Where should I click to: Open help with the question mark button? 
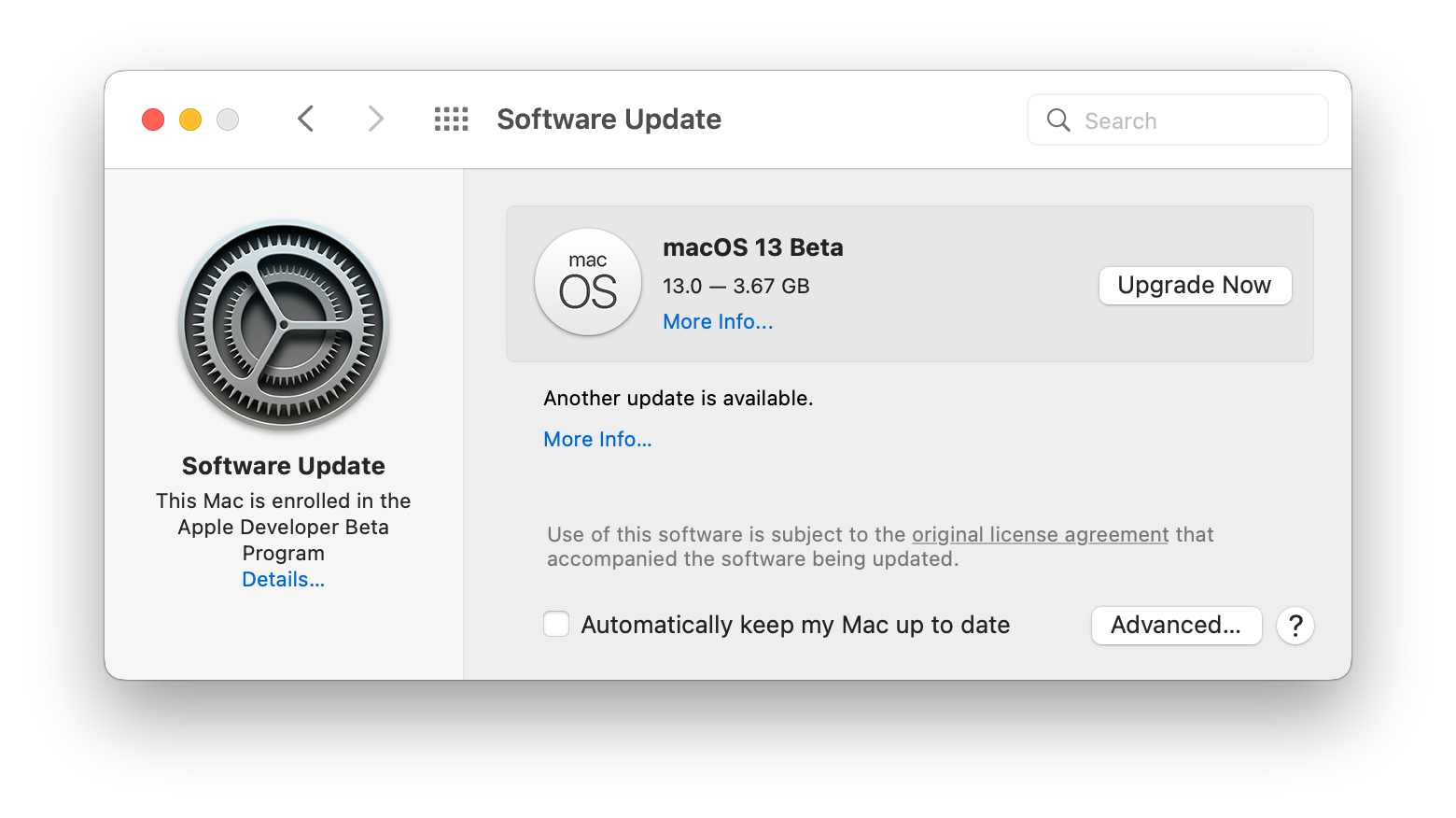pyautogui.click(x=1295, y=626)
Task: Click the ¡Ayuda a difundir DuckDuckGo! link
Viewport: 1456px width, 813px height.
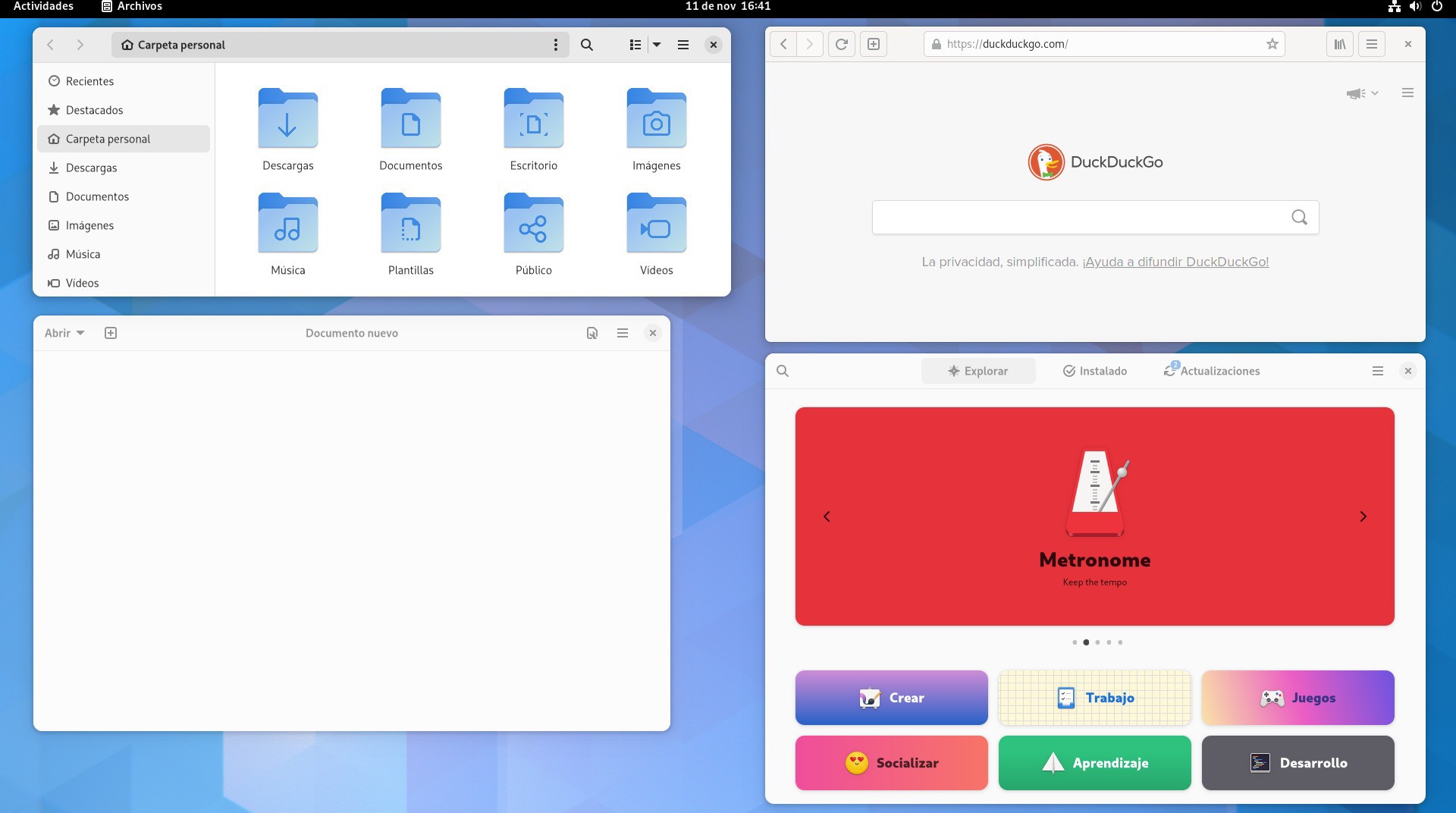Action: click(1175, 262)
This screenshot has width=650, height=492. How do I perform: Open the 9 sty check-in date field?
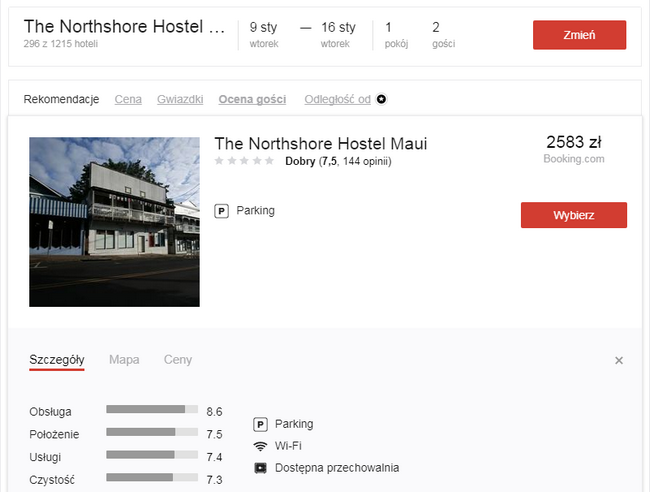point(264,35)
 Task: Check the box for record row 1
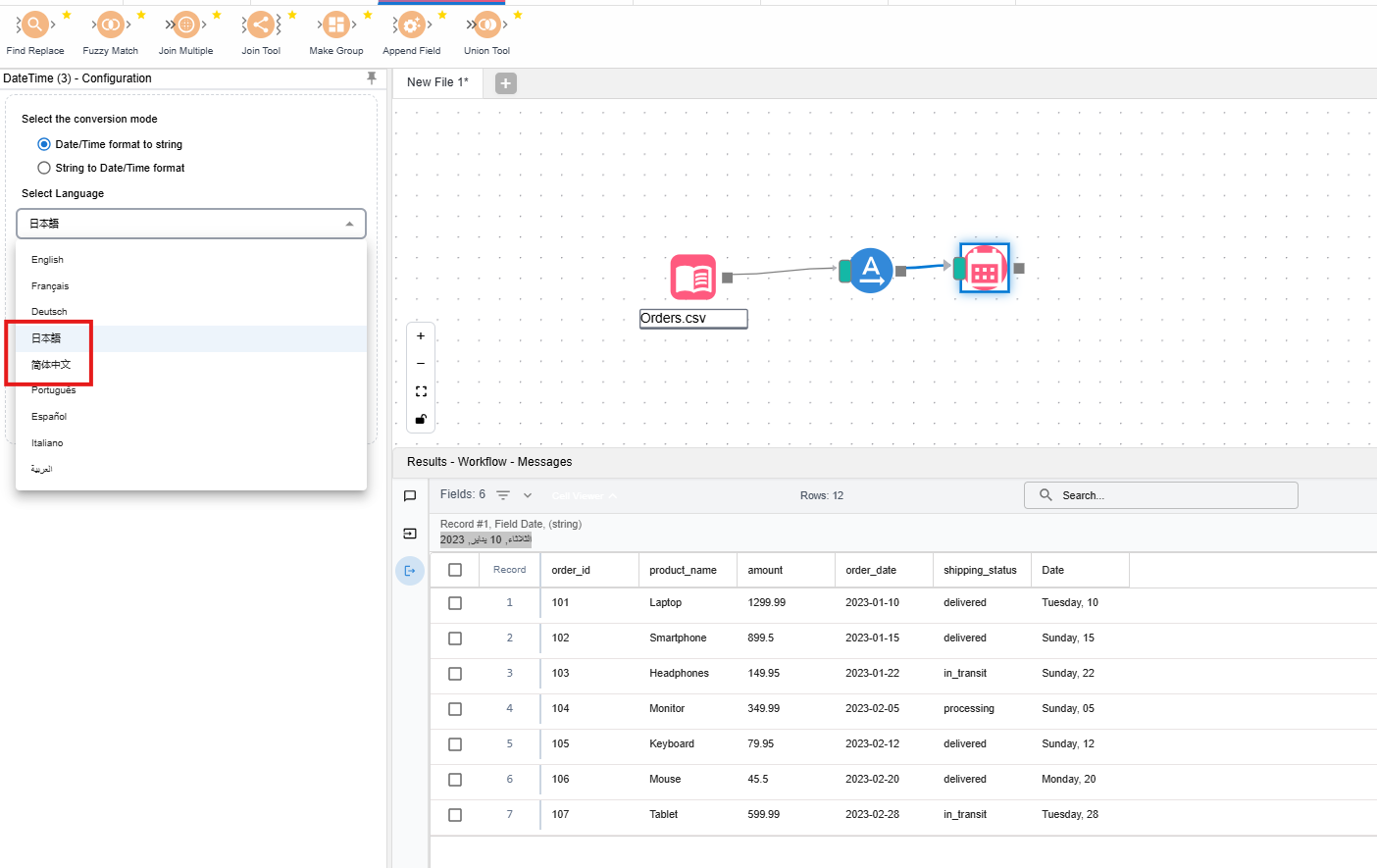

_Instructions to follow_.
Print the full listing above exactly. Pictures stay out of the copy.

_Reply_.
Where should I click to: Open help with the question mark button? 
pyautogui.click(x=1295, y=626)
Task: Click the ¡Ayuda a difundir DuckDuckGo! link
Viewport: 1456px width, 813px height.
Action: click(1175, 262)
This screenshot has width=650, height=492. How do I perform: Open the 9 sty check-in date field?
point(264,35)
 Task: Check the box for record row 1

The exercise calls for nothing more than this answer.